Machine Learning Lesson of the Day – Memory-Based Learning

Memory-based learning (also called instance-based learning) is a type of non-parametric algorithm that compares new test data with training data in order to solve the given machine learning problem.  Such algorithms search for the training data that are most similar to the test data and make predictions based on these similarities.  (From what I have learned, memory-based learning is used for supervised learning only.  Can you think of any memory-based algorithms for unsupervised learning?)

A distinguishing feature of memory-based learning is its storage of the entire training set.  This is computationally costly, especially if the training set is large – the storage itself is costly, and the complexity of the model grows with a larger data set.  However, it is advantageous because it uses less assumptions than parametric models, so it is adaptable to problems for which the assumptions may fail and no clear pattern is known ex ante.  (In contrast, parametric models like linear regression make generalizations about the training data; after building a model to predict the targets, the training data are discarded, so there is no need to store them.)  Thus, I recommend using memory-based learning algorithms when the data set is relatively small and there is no prior knowledge or information about the underlying patterns in the data.

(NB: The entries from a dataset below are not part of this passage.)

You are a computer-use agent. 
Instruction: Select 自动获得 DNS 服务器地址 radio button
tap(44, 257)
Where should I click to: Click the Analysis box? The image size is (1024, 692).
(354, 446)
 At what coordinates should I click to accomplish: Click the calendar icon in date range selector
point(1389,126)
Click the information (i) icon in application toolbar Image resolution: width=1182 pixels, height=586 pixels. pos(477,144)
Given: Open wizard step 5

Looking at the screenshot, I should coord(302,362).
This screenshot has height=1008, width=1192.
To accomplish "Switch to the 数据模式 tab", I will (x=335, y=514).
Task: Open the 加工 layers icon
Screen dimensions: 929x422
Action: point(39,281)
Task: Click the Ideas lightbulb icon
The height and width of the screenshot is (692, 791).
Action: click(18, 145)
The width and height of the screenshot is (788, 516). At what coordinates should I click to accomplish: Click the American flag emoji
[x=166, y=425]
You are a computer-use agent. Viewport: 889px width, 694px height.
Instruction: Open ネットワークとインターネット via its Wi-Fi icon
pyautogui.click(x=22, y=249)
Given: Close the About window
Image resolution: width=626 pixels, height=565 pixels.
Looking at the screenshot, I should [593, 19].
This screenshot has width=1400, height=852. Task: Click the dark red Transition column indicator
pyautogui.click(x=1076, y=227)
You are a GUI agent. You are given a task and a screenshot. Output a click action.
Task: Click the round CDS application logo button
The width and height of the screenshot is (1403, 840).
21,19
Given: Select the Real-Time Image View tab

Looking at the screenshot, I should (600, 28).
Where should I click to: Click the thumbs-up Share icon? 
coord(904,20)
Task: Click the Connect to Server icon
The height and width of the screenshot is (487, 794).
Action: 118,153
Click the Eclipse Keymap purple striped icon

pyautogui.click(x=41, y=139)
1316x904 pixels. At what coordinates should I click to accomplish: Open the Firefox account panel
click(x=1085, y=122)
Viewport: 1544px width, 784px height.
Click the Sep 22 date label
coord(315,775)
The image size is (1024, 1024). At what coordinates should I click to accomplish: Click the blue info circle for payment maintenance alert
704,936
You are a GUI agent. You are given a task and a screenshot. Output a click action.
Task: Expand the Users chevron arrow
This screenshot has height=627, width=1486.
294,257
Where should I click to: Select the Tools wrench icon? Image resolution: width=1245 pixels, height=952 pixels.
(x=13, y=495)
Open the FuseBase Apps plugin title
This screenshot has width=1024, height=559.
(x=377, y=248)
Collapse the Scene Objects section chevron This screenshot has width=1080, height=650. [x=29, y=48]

Two classic examples of memory-based learning are K-nearest neighbours classification and K-nearest neighbours regression.

Machine Learning Lesson of the Day: The K-Nearest Neighbours Classifier

The K-nearest neighbours (KNN) classifier is a non-parametric classification technique that classifies an input X by

  1. identifying the K data (the K “neighbours”) in the training set that are closest to X
  2. counting the number of “neighbours” that belong to each class of the target variable
  3. classifying X by the most common class to which its neighbours belong

K is usually an odd number to avoid resolving ties.

The proximity of the neighbours to X is usually defined by Euclidean distance.

Validation or cross-validation can be used to determine the best number of “K”.